April 24, 2008
Digest: A judge may return unsolicited correspondence to a litigant, which is virtually certain to be an impermissible ex parte communication, without disclosing to counsel or other parties either the return address on the envelope or that he/she received it.
Rules: 22 NYCRR 100.1; 100.2(A); 100.3(B)(4); 100.3(B)(6); Opinions 07-192; 07-82; 98-144 (Vol. XVII).
The inquiring judge is presiding over a contentious lawsuit that was commenced several years ago. The plaintiff moved for a default judgment, but has been unable to serve the defendant with the necessary papers because he/she has not been able to ascertain the defendant’s current address. Recently, the inquiring judge received correspondence from the defendant. The judge did not open the correspondence because it is virtually certain that, under the circumstances, the contents would constitute an impermissible ex parte communication. The judge advises that it is his/her usual practice to return attempted ex parte communications directly to the sender without reading them. The judge asks whether he/she must disclose the return address on the correspondence to the plaintiff.
Pursuant to the Rules Governing Judicial Conduct, a judge shall not initiate, permit, or consider ex parte communications, or consider other communications made to the judge outside the presence of the parties or their lawyers concerning a pending or impending proceeding (see 22 NYCRR 100.3[B]). Disclosing ex parte communications to other parties and counsel is generally advisable. For example, in Opinions 07-192 and 07-82, the Committee advised that a judge must disclose the substance of an ex parte communication to all parties to the proceeding if it includes information about disputed evidentiary facts or other information addressing the merits of the pending case. However, disclosure is not an absolute requirement. The court may exercise its discretion in not disclosing an ex parte communication only after considering the “content, context and [surrounding] circumstances” of the particular communication (Opinion 98-144 [Vol. XVII]).

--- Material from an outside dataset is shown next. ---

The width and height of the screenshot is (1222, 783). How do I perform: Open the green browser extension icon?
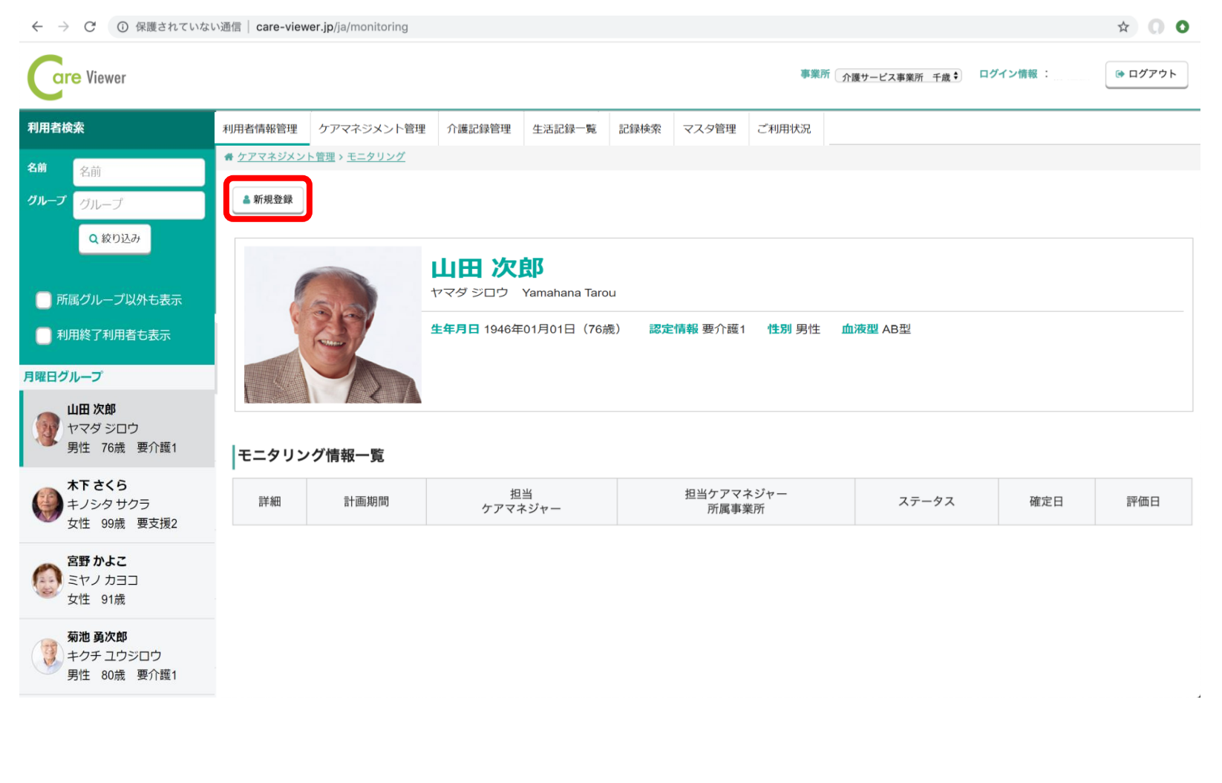pyautogui.click(x=1183, y=27)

Here, the inquiring judge has not even reviewed the contents of the correspondence. Accordingly, the judge has no ethical obligation to disclose to other parties or counsel either that he/she received the correspondence or the return address on the correspondence. Indeed, if the judge would not ordinarily notify parties or counsel that he/she had received and returned an attempted ex parte communication, it could create an appearance of impropriety were the judge to decide instead to deviate from this practice for a particular plaintiff’s benefit (cf. 22 NYCRR 100.1; 100.2[A]; 100.3[B]).